_課題 A_
下の保存済みの行から、「Where should I」を含む行を起点に最後の行までを両端込みで指示文ごと書き写し、解答に出てくる座標の数値だけをすべて0.85倍して、四捨五入で整数にすること。

_引用文_
--------

西本 ‥‥やってたんですか、サーフィンを。
糸井 うん。オレがサーフィンに夢中なころ、
こんなドラマと出会ってたらなあ!
永田 サーフィンをやってたと言い張るわけですね。
糸井 なつかしいなあ! あのころ!
西本 ‥‥群馬、海ないじゃないですか。
糸井 あ。
永田 うまいこと言った。
糸井 いいじゃないか! 海がなくったって。
海がない県は
サーフィンやっちゃいけないのかよ!
川があるじゃないか、川が!
西本 か、川サーファー!
糸井 あと湖。
西本 湖サーファー!
永田 どうして最終回の幕開けが
サーフィンなんですか。
糸井 オレがサーファーだったころに
見たかったという、讃辞だよ。
西本 だから、群馬に海ないですって。
糸井 なんでそんなにかたちにこだわるんだ。
サーフィンは心だよ。
西本 心で波に乗る、と。

--------

_保存済みの行_
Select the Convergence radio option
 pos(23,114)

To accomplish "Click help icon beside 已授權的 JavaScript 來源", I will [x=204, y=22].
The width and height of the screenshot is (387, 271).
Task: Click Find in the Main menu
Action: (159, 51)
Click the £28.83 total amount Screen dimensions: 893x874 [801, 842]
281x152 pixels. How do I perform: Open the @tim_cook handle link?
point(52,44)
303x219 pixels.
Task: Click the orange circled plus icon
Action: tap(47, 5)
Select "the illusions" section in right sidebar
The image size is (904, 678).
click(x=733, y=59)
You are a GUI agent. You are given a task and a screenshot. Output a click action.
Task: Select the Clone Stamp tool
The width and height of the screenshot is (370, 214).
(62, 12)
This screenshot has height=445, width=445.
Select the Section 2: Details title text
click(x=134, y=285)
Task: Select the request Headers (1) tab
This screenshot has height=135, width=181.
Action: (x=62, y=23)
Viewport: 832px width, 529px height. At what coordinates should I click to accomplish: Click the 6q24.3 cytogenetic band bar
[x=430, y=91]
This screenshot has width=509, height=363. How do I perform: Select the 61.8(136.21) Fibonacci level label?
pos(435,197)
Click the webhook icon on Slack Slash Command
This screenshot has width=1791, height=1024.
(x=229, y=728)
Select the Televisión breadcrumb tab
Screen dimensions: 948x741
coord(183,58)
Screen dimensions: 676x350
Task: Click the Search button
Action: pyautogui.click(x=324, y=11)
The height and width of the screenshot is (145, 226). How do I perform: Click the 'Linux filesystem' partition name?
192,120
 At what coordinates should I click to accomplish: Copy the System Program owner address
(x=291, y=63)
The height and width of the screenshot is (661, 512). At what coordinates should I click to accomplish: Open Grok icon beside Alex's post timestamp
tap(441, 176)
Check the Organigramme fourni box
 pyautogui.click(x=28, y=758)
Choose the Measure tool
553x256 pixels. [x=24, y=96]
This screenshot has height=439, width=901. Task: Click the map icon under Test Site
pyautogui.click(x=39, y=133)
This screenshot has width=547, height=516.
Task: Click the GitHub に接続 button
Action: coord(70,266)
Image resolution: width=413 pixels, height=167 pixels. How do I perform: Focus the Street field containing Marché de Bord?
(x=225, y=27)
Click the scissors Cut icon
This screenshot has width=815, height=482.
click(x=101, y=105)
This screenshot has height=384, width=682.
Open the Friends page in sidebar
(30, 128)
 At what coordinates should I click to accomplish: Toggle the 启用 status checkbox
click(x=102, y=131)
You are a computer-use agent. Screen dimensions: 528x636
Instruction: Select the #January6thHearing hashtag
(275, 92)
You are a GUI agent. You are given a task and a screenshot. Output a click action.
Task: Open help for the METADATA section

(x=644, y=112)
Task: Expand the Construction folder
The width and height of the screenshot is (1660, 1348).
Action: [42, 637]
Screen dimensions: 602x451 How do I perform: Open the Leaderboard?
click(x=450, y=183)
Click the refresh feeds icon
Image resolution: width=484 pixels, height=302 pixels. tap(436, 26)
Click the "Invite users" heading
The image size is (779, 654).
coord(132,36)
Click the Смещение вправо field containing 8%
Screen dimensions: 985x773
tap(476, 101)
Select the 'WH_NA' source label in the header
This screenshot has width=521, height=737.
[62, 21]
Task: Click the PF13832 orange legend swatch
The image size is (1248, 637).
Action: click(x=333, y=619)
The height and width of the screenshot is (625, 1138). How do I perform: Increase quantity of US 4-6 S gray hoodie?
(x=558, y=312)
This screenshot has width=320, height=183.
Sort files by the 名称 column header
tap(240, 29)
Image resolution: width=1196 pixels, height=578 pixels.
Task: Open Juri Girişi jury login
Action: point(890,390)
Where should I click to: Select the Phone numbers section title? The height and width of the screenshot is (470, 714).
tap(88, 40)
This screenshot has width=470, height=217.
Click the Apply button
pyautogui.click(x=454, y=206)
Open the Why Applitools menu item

--------

_課題 B_
サーフィンと群馬の海をめぐる掛け合いの引用文について、最後の発言の次から続きを書くこと。

_解答 A_
Where should I click to: Select the Phone numbers section title? The height and width of the screenshot is (470, 714).
tap(75, 34)
This screenshot has width=470, height=217.
Click the Apply button
pyautogui.click(x=386, y=175)
Open the Why Applitools menu item

_解答 B_
糸井 そうだよ。ワックスとか塗るんだよ。
ビーチボーイズを聞きながら行くんだよ。
永田 USAじゃなく。
西本 群馬を。
糸井 群馬から長野を通って山梨へ行くんだよ。
西本 からっ風にのって。
永田 なんの話なんですか。
糸井 長野、山梨とサーファーは行くんだよ。
西本 トラベリングサーファー!
糸井 イエス!
永田 サーフィンの話はさておき、
最終回の話をしましょう!
糸井 はいはい。
西本 いやあ、最後はふたりとも
ぐいぐい来てましたね。
糸井 当たり前じゃないですか。
永田 泣くに決まってるじゃないですか。
西本 ぼくは例によって泣かなかったですけど、
とってもよかったですよ。
先に自分なりの結論を言っちゃいますけど
落語ブームとかどうでもいいくらい
ひとつのドラマとしてたのしみました。
永田 おお。
糸井 最初からすごいこと言いますね。
落語ブームは落語ブームで
あっていいんじゃないですかね。
サーフィンブームもあったことだし。
永田 どうあってもサーフィンの話を続ける気ですね。
西本 落語がテーマだろうが、
芸がテーマだろうが関係ないほど、
ドラマとしてたのしめたということですよ。
最終回を観ての、いちばんの感想です。
永田 なるほどなるほど。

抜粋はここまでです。